ACTIVITY:
Exactly reproduce the lines from the one holding "Image resolution: width=600" through the final line of the listing below, with both ends included and nothing else.
Start of Block
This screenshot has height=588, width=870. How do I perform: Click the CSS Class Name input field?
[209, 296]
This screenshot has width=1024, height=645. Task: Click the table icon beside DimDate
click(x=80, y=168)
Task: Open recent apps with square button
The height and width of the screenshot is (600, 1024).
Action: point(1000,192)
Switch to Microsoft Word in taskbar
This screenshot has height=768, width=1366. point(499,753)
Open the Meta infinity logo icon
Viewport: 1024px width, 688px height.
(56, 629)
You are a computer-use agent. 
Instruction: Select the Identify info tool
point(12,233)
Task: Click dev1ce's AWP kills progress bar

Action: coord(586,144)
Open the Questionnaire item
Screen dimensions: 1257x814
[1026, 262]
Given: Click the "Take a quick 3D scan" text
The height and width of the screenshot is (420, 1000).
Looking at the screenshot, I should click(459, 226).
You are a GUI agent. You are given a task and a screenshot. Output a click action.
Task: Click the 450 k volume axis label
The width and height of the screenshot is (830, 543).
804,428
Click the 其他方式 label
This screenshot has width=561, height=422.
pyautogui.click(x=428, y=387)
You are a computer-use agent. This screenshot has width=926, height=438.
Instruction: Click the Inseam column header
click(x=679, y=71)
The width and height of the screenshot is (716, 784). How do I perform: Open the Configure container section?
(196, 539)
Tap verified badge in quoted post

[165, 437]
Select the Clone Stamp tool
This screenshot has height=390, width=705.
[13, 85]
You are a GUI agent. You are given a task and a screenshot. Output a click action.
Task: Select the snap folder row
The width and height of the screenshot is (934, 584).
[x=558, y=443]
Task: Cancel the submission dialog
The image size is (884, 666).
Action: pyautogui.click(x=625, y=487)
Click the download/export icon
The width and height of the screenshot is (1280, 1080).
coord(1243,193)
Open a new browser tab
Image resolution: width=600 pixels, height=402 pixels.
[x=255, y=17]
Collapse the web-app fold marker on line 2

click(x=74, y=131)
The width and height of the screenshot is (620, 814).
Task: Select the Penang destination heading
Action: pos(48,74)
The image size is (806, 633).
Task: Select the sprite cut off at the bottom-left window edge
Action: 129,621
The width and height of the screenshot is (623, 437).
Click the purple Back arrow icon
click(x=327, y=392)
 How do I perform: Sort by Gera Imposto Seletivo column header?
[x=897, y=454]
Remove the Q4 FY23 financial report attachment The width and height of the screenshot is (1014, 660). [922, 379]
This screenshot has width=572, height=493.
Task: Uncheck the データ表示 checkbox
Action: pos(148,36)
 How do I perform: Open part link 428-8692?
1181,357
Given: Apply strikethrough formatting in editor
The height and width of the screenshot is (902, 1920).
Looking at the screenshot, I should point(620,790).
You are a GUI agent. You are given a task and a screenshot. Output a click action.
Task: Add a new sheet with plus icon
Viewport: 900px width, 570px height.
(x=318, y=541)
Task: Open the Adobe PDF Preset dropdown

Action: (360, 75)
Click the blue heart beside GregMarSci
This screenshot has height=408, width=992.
End of Block
TASK SOLUTION:
Image resolution: width=600 pixels, height=402 pixels.
[x=255, y=17]
Collapse the web-app fold marker on line 2

click(x=74, y=131)
The width and height of the screenshot is (620, 814).
Task: Select the Penang destination heading
Action: pos(48,74)
The image size is (806, 633).
Task: Select the sprite cut off at the bottom-left window edge
Action: 129,621
The width and height of the screenshot is (623, 437).
Click the purple Back arrow icon
click(x=327, y=392)
 How do I perform: Sort by Gera Imposto Seletivo column header?
[x=897, y=454]
Remove the Q4 FY23 financial report attachment The width and height of the screenshot is (1014, 660). [922, 379]
This screenshot has width=572, height=493.
Task: Uncheck the データ表示 checkbox
Action: pos(148,36)
 How do I perform: Open part link 428-8692?
1181,357
Given: Apply strikethrough formatting in editor
The height and width of the screenshot is (902, 1920).
Looking at the screenshot, I should point(620,790).
You are a GUI agent. You are given a task and a screenshot. Output a click action.
Task: Add a new sheet with plus icon
Viewport: 900px width, 570px height.
(x=318, y=541)
Task: Open the Adobe PDF Preset dropdown

Action: (360, 75)
Click the blue heart beside GregMarSci
This screenshot has height=408, width=992.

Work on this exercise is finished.